Unzippable Siamese Nanoparticles for Programmed Two‐Stage Cancer Immunotherapy

Epigenetic drugs (epi‐drugs) can destruct cancer cells and initiate both innate and adaptive immunity, yet they have achieved very limited success in solid tumors so far, partly attributing to their concurrent induction of the myeloid‐derived suppressor cell (MDSC) population. Here, dissociable Siamese nanoparticles (SIANPs) are developed for tumor cell‐targeted delivery of epi‐drug CM‐272 and MDSC‐targeted delivery of small molecule inhibitor Ibrutinib. The SIANPs are assembled via interparticle DNA annealing and detached via tumor microenvironment‐triggered strand separation.
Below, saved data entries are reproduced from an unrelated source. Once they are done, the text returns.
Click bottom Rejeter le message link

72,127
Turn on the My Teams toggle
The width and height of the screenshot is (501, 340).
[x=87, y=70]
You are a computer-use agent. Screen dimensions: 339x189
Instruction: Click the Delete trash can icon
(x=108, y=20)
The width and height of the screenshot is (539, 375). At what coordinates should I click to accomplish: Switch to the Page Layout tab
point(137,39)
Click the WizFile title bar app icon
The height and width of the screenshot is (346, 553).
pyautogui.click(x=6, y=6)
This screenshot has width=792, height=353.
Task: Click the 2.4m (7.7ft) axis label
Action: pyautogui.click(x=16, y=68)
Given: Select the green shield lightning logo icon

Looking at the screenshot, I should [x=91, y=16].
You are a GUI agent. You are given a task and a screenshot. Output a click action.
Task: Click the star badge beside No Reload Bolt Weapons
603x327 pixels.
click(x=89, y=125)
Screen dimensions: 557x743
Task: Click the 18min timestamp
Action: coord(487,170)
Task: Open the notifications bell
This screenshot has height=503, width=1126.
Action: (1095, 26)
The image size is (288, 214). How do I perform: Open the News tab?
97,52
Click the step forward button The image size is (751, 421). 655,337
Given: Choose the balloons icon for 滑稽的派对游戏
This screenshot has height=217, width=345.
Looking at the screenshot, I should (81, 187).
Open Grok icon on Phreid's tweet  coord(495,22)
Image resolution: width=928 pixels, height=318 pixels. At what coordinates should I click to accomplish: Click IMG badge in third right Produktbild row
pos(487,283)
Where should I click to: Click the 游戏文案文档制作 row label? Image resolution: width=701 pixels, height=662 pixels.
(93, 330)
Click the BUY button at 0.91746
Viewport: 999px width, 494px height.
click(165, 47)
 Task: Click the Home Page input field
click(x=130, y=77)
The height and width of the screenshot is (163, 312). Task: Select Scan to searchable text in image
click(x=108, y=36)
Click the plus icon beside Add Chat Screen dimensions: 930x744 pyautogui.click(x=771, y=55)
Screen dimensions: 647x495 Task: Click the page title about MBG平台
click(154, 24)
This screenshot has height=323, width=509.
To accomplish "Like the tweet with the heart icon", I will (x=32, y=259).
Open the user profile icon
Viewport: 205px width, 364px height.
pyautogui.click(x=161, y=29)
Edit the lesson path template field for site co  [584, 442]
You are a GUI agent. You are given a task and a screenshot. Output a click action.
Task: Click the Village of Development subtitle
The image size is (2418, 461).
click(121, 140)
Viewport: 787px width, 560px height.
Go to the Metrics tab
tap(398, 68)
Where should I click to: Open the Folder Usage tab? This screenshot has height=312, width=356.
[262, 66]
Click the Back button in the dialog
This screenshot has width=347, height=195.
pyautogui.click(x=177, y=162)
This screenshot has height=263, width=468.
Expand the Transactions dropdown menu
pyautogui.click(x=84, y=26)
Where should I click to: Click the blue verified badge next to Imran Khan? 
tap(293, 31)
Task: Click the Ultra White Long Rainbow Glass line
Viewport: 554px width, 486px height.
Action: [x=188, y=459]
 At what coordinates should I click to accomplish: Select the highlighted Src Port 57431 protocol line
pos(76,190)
Such binary regulation induces endogenous retrovirus expression and immunogenic cell death in tumor cells while restraining the immunosuppressive effects of MDSCs, and synergistically promotes dendritic cell maturation and CD8+ T cell activation for tumor inhibition. Significantly, immune microenvironment remodeling via SIANPs further overcomes tumor resistance to immune checkpoint blockade therapy. This study represents a two‐pronged approach for orchestrating immune responses, and paves a new way for employing epi‐drugs in cancer immunotherapy. Detachable Siamese nanoparticles (SIANPs) are programmed to separate in responding to abundant extracellular adenosine triphosphate in the tumor microenvironment, conferring two‐pronged delivery of epigenetic drugs and immune modulators to tumor cells and myeloid‐derived suppressor cells (MDSCs), respectively. SIANP treatment prevents MDSC induction driven by epigenetic drugs, enabling epigenetic therapy in solid tumors such as breast and colorectal cancers.